◆ **Do this**:
Please copy out the records below line for line, with no change to any word, number, or mark.

◆ **Dataset records**:
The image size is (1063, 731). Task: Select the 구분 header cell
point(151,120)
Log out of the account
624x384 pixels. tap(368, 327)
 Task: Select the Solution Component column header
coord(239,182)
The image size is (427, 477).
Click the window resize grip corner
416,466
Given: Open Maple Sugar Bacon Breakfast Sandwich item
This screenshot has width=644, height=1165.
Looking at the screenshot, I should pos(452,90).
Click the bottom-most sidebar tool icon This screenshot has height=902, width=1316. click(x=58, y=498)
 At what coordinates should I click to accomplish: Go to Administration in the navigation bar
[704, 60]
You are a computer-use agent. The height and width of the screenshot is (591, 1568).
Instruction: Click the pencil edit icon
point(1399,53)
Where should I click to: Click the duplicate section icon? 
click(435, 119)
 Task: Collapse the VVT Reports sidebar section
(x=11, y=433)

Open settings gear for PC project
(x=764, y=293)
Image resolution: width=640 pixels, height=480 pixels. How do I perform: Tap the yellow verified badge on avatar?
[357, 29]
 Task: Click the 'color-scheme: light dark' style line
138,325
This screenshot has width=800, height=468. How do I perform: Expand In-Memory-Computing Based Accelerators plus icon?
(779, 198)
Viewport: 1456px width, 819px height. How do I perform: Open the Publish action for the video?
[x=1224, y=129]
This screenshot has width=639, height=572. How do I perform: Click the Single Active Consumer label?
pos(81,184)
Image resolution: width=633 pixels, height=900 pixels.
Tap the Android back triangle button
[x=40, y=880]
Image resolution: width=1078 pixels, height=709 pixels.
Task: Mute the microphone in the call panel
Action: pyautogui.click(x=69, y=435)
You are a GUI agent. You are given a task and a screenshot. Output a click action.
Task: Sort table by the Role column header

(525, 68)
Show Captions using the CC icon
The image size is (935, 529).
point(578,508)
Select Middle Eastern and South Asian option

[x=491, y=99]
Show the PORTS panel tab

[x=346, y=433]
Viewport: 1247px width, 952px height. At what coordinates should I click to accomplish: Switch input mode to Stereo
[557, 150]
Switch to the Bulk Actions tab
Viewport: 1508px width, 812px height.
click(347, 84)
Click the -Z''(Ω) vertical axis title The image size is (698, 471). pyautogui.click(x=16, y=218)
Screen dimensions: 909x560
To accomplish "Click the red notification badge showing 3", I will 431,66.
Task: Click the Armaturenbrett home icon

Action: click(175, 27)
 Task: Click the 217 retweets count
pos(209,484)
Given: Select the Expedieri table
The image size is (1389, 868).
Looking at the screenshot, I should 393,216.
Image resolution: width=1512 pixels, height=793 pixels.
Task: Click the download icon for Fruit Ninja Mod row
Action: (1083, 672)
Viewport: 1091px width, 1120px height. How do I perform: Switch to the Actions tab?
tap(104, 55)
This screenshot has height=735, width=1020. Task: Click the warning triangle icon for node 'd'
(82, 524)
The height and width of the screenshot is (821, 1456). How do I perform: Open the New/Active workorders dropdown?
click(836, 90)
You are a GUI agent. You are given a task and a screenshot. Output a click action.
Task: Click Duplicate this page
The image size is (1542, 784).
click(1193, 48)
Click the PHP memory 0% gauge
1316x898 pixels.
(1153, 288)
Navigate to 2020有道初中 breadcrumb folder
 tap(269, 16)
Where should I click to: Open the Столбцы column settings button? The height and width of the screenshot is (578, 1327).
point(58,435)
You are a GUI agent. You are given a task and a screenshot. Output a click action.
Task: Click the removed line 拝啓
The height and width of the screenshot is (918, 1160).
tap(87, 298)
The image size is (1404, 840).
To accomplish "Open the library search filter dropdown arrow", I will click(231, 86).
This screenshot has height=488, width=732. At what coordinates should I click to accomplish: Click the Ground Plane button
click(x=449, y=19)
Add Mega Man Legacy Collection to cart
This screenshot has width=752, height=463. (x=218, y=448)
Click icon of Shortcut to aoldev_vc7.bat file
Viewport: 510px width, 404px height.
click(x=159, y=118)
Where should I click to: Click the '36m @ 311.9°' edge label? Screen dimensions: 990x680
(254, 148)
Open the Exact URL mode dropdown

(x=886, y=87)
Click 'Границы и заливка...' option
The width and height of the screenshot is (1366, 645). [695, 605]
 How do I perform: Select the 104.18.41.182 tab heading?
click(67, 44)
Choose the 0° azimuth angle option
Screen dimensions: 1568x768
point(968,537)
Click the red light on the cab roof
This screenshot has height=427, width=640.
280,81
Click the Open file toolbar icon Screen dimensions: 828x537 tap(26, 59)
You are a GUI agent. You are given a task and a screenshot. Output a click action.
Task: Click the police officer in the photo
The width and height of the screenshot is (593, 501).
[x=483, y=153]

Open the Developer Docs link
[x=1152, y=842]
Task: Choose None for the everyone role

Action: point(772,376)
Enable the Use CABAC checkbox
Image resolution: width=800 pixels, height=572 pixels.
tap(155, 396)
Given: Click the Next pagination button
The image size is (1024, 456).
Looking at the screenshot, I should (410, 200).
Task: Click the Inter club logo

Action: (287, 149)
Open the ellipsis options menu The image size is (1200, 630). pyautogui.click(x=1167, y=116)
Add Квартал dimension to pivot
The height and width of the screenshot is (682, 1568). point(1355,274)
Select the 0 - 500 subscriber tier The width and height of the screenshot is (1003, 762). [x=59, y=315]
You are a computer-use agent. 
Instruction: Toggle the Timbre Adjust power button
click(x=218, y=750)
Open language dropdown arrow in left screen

◆ **Solution**:
The image size is (1063, 731). Task: Select the 구분 header cell
point(151,120)
Log out of the account
624x384 pixels. tap(368, 327)
 Task: Select the Solution Component column header
coord(239,182)
The image size is (427, 477).
Click the window resize grip corner
416,466
Given: Open Maple Sugar Bacon Breakfast Sandwich item
This screenshot has width=644, height=1165.
Looking at the screenshot, I should pos(452,90).
Click the bottom-most sidebar tool icon This screenshot has height=902, width=1316. click(x=58, y=498)
 At what coordinates should I click to accomplish: Go to Administration in the navigation bar
[704, 60]
You are a computer-use agent. The height and width of the screenshot is (591, 1568).
Instruction: Click the pencil edit icon
point(1399,53)
Where should I click to: Click the duplicate section icon? 
click(435, 119)
 Task: Collapse the VVT Reports sidebar section
(x=11, y=433)

Open settings gear for PC project
(x=764, y=293)
Image resolution: width=640 pixels, height=480 pixels. How do I perform: Tap the yellow verified badge on avatar?
[357, 29]
 Task: Click the 'color-scheme: light dark' style line
138,325
This screenshot has width=800, height=468. How do I perform: Expand In-Memory-Computing Based Accelerators plus icon?
(779, 198)
Viewport: 1456px width, 819px height. How do I perform: Open the Publish action for the video?
[x=1224, y=129]
This screenshot has width=639, height=572. How do I perform: Click the Single Active Consumer label?
pos(81,184)
Image resolution: width=633 pixels, height=900 pixels.
Tap the Android back triangle button
[x=40, y=880]
Image resolution: width=1078 pixels, height=709 pixels.
Task: Mute the microphone in the call panel
Action: pyautogui.click(x=69, y=435)
You are a GUI agent. You are given a task and a screenshot. Output a click action.
Task: Sort table by the Role column header

(525, 68)
Show Captions using the CC icon
The image size is (935, 529).
point(578,508)
Select Middle Eastern and South Asian option

[x=491, y=99]
Show the PORTS panel tab

[x=346, y=433]
Viewport: 1247px width, 952px height. At what coordinates should I click to accomplish: Switch input mode to Stereo
[557, 150]
Switch to the Bulk Actions tab
Viewport: 1508px width, 812px height.
click(347, 84)
Click the -Z''(Ω) vertical axis title The image size is (698, 471). pyautogui.click(x=16, y=218)
Screen dimensions: 909x560
To accomplish "Click the red notification badge showing 3", I will 431,66.
Task: Click the Armaturenbrett home icon

Action: click(175, 27)
 Task: Click the 217 retweets count
pos(209,484)
Given: Select the Expedieri table
The image size is (1389, 868).
Looking at the screenshot, I should 393,216.
Image resolution: width=1512 pixels, height=793 pixels.
Task: Click the download icon for Fruit Ninja Mod row
Action: (1083, 672)
Viewport: 1091px width, 1120px height. How do I perform: Switch to the Actions tab?
tap(104, 55)
This screenshot has height=735, width=1020. Task: Click the warning triangle icon for node 'd'
(82, 524)
The height and width of the screenshot is (821, 1456). How do I perform: Open the New/Active workorders dropdown?
click(836, 90)
You are a GUI agent. You are given a task and a screenshot. Output a click action.
Task: Click Duplicate this page
The image size is (1542, 784).
click(1193, 48)
Click the PHP memory 0% gauge
1316x898 pixels.
(1153, 288)
Navigate to 2020有道初中 breadcrumb folder
 tap(269, 16)
Where should I click to: Open the Столбцы column settings button? The height and width of the screenshot is (578, 1327).
point(58,435)
You are a GUI agent. You are given a task and a screenshot. Output a click action.
Task: Click the removed line 拝啓
The height and width of the screenshot is (918, 1160).
tap(87, 298)
The image size is (1404, 840).
To accomplish "Open the library search filter dropdown arrow", I will click(231, 86).
This screenshot has height=488, width=732. At what coordinates should I click to accomplish: Click the Ground Plane button
click(x=449, y=19)
Add Mega Man Legacy Collection to cart
This screenshot has width=752, height=463. (x=218, y=448)
Click icon of Shortcut to aoldev_vc7.bat file
Viewport: 510px width, 404px height.
click(x=159, y=118)
Where should I click to: Click the '36m @ 311.9°' edge label? Screen dimensions: 990x680
(254, 148)
Open the Exact URL mode dropdown

(x=886, y=87)
Click 'Границы и заливка...' option
The width and height of the screenshot is (1366, 645). [695, 605]
 How do I perform: Select the 104.18.41.182 tab heading?
click(67, 44)
Choose the 0° azimuth angle option
Screen dimensions: 1568x768
point(968,537)
Click the red light on the cab roof
This screenshot has height=427, width=640.
280,81
Click the Open file toolbar icon Screen dimensions: 828x537 tap(26, 59)
You are a GUI agent. You are given a task and a screenshot. Output a click action.
Task: Click the police officer in the photo
The width and height of the screenshot is (593, 501).
[x=483, y=153]

Open the Developer Docs link
[x=1152, y=842]
Task: Choose None for the everyone role

Action: point(772,376)
Enable the Use CABAC checkbox
Image resolution: width=800 pixels, height=572 pixels.
tap(155, 396)
Given: Click the Next pagination button
The image size is (1024, 456).
Looking at the screenshot, I should (410, 200).
Task: Click the Inter club logo

Action: (287, 149)
Open the ellipsis options menu The image size is (1200, 630). pyautogui.click(x=1167, y=116)
Add Квартал dimension to pivot
The height and width of the screenshot is (682, 1568). point(1355,274)
Select the 0 - 500 subscriber tier The width and height of the screenshot is (1003, 762). [x=59, y=315]
You are a computer-use agent. 
Instruction: Toggle the Timbre Adjust power button
click(x=218, y=750)
Open language dropdown arrow in left screen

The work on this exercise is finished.